Jack Dorsey’s Block opens up preorders for Bitcoin hardware wallet Bitkey in more than 95 countries

Jack Dorsey, CEO of Block, speaks at a Bitcoin conference in 2021. Marie Uzcategui—Bloomberg/Getty Images

Block, the payments company led by former Twitter CEO Jack Dorsey, announced on Thursday that Bitkey, a physical device on which customers can store Bitcoin, was officially open for preorders in more than 95 countries.

The Bitcoin wallet will ship in early 2024 and cost $150 in the U.S., a purchase price that includes the actual wallet, a charging cable, a mobile app, as well as recovery tools. 

In an interview with Fortune, Lindsey Grossman, the business lead for Bitkey, touted the wide international availability of the hardware wallet but said that Block was focusing on a select number of countries to promote its new device.
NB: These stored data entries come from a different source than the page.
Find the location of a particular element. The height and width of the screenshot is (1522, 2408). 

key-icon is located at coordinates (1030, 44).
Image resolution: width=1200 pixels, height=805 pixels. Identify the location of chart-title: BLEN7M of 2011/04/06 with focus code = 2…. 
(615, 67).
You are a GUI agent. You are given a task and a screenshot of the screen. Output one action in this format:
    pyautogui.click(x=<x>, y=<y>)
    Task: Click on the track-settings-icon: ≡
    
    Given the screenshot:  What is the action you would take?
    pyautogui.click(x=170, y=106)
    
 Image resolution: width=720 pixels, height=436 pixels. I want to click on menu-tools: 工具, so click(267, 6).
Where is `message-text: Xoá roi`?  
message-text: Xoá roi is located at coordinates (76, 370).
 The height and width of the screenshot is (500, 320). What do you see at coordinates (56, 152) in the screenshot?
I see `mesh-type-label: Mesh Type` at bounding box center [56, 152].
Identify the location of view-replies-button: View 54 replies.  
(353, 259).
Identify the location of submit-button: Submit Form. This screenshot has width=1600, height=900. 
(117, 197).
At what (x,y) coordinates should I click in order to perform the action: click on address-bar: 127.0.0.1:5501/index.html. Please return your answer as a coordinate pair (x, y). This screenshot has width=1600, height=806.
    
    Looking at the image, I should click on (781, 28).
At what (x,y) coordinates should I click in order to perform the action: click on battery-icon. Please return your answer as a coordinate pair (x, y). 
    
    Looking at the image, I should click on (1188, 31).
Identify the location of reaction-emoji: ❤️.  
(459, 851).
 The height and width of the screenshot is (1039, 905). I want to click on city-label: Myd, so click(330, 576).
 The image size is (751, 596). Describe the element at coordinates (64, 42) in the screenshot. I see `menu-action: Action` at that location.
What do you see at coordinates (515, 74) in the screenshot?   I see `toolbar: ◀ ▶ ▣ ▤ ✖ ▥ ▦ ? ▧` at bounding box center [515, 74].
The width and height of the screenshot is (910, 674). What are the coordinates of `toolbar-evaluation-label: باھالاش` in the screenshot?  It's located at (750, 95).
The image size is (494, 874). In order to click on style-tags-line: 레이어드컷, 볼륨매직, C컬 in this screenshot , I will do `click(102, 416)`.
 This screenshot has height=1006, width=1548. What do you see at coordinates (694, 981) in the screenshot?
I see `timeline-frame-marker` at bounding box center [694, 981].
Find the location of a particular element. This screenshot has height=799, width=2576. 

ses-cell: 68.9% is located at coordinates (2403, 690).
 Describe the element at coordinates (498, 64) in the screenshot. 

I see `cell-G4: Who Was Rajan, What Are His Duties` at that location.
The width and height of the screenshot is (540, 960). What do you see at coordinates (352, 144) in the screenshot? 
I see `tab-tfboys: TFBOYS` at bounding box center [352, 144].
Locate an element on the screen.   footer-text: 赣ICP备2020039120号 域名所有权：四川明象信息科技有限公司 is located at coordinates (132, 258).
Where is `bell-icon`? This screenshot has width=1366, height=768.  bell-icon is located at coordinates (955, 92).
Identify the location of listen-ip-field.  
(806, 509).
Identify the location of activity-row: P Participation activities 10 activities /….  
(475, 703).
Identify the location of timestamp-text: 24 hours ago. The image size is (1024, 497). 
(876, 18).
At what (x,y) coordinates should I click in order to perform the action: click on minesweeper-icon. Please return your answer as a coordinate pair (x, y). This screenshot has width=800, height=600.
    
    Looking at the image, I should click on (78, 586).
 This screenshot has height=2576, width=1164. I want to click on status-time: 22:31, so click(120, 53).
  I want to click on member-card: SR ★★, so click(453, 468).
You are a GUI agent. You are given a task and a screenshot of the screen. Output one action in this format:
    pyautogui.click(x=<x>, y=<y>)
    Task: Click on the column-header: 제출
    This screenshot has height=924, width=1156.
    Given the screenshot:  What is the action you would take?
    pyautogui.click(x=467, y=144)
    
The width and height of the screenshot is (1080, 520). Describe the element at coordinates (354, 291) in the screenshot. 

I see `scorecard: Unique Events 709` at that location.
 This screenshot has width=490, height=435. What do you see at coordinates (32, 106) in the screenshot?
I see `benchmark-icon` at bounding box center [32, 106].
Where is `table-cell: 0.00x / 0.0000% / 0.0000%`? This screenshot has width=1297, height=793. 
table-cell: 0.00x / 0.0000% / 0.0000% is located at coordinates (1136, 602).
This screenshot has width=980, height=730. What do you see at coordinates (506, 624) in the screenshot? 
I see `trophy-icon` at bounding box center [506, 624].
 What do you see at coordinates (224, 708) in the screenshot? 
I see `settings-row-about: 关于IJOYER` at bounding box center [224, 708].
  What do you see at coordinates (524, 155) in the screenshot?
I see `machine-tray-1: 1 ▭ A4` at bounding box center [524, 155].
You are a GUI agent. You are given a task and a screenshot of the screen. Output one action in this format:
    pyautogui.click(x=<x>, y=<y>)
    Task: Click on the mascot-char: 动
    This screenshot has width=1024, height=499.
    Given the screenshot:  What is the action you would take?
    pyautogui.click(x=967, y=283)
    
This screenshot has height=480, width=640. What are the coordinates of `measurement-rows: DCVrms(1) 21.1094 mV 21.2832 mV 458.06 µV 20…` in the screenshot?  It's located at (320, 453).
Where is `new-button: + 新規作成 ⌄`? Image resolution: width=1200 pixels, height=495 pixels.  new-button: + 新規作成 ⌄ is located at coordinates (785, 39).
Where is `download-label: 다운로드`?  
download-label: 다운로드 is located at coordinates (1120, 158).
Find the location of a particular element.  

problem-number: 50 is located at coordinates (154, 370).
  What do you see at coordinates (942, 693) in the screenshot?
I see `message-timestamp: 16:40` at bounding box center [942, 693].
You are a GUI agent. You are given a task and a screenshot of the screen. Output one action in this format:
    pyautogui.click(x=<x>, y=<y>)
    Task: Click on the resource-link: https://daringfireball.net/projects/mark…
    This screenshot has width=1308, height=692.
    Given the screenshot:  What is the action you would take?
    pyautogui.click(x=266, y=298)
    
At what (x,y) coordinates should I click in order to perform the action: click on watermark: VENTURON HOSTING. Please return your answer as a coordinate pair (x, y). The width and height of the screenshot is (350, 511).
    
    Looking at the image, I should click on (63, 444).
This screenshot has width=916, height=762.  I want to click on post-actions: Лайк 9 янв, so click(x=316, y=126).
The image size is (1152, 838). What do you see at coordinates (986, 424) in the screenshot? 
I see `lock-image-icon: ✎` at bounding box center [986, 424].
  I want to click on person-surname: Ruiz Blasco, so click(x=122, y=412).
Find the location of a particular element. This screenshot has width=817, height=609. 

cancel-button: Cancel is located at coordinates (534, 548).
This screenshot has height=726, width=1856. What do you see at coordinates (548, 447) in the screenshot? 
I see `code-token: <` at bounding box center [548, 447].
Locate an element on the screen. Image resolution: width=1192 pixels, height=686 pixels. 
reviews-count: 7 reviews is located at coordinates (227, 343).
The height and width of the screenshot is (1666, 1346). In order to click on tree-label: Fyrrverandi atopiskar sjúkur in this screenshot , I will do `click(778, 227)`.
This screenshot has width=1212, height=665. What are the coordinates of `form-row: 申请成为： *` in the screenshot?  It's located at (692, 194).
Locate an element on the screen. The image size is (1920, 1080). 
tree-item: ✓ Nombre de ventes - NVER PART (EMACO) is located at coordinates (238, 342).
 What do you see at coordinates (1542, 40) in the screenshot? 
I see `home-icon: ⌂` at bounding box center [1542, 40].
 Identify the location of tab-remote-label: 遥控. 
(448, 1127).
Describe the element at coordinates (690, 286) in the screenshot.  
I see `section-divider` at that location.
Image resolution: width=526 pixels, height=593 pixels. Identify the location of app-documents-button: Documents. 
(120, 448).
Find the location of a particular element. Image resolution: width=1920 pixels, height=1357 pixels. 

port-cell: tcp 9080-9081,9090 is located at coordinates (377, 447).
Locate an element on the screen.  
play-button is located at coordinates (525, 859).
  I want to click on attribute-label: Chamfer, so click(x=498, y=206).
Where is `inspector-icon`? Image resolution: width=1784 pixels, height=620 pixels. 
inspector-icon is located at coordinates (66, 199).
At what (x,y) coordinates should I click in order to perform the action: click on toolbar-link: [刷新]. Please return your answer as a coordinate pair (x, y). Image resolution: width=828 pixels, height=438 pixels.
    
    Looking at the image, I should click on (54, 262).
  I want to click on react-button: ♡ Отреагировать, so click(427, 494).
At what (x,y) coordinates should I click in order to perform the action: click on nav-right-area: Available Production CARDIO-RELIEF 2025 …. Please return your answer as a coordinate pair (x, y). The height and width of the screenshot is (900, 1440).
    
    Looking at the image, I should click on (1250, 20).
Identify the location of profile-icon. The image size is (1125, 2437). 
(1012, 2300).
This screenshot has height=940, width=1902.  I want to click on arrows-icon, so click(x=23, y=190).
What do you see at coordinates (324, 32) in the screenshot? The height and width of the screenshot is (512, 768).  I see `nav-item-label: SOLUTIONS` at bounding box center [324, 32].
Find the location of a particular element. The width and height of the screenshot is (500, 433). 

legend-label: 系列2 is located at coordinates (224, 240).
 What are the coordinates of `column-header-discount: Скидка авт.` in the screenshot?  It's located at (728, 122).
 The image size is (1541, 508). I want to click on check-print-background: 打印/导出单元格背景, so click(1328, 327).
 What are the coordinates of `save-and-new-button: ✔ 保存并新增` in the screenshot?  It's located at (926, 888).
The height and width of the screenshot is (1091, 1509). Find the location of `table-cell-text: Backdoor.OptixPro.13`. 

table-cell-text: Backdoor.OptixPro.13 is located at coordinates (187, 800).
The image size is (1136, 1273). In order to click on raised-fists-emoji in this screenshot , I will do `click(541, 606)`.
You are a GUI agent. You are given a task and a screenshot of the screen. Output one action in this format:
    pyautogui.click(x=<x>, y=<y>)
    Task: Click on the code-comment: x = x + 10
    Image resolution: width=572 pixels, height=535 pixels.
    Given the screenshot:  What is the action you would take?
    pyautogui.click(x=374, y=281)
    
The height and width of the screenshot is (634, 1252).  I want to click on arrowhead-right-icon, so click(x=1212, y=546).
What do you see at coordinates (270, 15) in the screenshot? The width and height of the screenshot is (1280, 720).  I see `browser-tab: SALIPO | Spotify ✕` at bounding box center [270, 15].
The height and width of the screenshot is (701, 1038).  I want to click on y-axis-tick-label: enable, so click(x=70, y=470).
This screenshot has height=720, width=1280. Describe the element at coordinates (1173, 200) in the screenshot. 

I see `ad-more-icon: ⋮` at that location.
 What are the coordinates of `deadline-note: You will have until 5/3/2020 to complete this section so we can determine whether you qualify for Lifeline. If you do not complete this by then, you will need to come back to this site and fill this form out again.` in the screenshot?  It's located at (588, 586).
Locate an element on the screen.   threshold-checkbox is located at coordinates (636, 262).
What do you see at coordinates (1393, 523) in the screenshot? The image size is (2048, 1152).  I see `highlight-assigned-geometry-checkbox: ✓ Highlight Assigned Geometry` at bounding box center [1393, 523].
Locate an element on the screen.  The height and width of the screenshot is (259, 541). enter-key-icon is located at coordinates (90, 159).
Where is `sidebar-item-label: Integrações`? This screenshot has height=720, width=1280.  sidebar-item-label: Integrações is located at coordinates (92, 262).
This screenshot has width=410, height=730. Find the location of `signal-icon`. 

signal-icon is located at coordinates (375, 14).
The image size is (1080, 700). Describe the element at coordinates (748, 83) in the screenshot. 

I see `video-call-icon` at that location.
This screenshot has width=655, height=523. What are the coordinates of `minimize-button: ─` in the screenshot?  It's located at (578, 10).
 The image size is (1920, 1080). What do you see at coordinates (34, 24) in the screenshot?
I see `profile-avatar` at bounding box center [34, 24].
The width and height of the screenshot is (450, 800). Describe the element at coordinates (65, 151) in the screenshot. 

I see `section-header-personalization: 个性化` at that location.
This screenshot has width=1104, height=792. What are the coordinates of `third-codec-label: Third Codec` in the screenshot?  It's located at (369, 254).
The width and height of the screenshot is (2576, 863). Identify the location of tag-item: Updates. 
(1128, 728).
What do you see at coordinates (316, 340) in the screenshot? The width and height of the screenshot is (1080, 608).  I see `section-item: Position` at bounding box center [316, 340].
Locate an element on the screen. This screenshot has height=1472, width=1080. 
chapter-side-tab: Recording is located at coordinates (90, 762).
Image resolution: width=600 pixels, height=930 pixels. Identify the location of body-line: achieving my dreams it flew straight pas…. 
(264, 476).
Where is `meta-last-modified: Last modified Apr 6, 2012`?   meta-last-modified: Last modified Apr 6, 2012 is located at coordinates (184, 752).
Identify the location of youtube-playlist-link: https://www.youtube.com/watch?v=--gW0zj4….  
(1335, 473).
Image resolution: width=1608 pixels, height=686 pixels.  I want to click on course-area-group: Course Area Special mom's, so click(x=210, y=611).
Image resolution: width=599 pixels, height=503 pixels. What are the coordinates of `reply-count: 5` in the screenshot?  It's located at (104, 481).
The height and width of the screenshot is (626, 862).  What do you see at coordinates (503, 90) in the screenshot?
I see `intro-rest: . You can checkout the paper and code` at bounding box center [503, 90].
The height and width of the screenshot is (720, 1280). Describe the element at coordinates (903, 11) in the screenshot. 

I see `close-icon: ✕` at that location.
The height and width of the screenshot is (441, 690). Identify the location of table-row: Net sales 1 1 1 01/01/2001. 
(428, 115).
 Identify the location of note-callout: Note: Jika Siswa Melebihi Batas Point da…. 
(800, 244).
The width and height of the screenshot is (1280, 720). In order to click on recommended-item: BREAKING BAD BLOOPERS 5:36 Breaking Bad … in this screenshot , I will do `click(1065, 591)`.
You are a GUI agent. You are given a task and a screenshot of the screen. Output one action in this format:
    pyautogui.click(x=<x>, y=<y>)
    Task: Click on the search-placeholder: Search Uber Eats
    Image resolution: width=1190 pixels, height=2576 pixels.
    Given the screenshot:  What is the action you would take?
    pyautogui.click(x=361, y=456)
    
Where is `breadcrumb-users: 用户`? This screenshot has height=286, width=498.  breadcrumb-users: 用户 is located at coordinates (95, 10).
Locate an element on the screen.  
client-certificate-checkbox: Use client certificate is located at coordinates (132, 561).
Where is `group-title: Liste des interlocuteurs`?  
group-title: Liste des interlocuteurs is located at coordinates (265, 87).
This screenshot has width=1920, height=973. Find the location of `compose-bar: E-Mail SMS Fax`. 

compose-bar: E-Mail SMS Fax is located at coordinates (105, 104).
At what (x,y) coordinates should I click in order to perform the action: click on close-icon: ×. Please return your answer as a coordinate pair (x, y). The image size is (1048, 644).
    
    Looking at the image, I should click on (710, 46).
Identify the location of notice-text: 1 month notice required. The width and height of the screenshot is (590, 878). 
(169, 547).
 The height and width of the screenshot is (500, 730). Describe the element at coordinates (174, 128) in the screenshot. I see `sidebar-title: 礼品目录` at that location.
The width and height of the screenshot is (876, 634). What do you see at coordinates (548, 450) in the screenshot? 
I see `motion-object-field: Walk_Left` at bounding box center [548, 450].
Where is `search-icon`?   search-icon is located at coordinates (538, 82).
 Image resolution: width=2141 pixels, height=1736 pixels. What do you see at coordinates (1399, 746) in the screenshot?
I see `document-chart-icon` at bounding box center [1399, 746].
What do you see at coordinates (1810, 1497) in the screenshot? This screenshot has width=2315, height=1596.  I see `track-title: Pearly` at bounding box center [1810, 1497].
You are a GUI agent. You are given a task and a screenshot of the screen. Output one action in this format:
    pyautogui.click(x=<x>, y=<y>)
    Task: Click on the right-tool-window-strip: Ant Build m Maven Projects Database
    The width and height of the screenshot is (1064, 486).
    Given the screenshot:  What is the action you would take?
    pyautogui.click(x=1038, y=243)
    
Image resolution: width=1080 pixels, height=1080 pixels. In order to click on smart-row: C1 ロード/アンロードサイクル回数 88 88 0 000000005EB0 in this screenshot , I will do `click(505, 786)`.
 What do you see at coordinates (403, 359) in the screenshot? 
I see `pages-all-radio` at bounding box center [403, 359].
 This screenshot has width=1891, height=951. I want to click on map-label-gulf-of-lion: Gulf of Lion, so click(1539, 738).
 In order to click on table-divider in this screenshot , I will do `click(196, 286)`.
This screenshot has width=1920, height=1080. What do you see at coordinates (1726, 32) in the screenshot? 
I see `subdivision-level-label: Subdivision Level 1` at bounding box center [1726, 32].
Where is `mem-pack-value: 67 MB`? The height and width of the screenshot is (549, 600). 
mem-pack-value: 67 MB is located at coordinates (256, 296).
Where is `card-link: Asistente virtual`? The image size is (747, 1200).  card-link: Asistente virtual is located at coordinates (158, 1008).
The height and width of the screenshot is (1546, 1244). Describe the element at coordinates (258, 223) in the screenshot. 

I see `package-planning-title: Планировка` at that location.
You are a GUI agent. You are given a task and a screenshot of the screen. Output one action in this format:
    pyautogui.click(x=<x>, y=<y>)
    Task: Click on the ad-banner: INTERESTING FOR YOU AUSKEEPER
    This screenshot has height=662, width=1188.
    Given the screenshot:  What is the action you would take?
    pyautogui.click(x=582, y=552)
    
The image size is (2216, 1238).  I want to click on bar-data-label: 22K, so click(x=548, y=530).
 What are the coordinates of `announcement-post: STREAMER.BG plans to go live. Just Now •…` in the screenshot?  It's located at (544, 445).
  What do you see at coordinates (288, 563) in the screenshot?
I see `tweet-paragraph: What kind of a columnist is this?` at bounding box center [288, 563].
She pointed to the U.S., the U.K., Canada, Nigeria, Argentina, Mexico, and India as key markets where Block believes customers would use Bitcoin for both long-term savings as well as cross-border payments.

She declined to specify any internal sales projections for the hardware wallet and said that, currently, Bitkey is not available in any brick-and-mortar stores. However, Block is “definitely open to partnerships and exploring that,” she added.

The opening of Bitkey to the general public follows an open beta for the device announced in June, and it continues Dorsey and Block’s commitment to Bitcoin across the company’s business verticals, despite the cryptocurrency’s lack of centrality to Block’s current quarterly revenue.

Formerly known as Square, Block derives the majority of its profits from its digital wallet Cash App as well as its payments offering for businesses, Square. In the third quarter of 2023, Dorsey’s firm generated a gross profit of $1.9 billion. The profit derived from customers’ purchase and sale of Bitcoin, which Dorsey integrated into Cash App in 2018, was only $45 million.

That said, Dorsey is a noted Bitcoin evangelist, and in 2021, he changed the name of his payments company to Block to signify the firm’s commitment to integrating Bitcoin into its core business.

Since then, Dorsey himself has led a number of investments in Bitcoin-specific enterprises, including mining enterprises. Part of his Bitcoin boosterism is predicated on his belief—one that many in the Bitcoin community share—that the cryptocurrency is a means to open up the world’s financial system to those in developing countries who often struggle to gain access to banks.

Accordingly, Bitkey’s availability in more than 95 countries echoes that ideology, beliefs that trickle down to Dorsey’s employees. “We think that Bitcoin has the highest chance of actually solving true payments and economic problems for the world,” Grossman, the Bitkey business lead, said.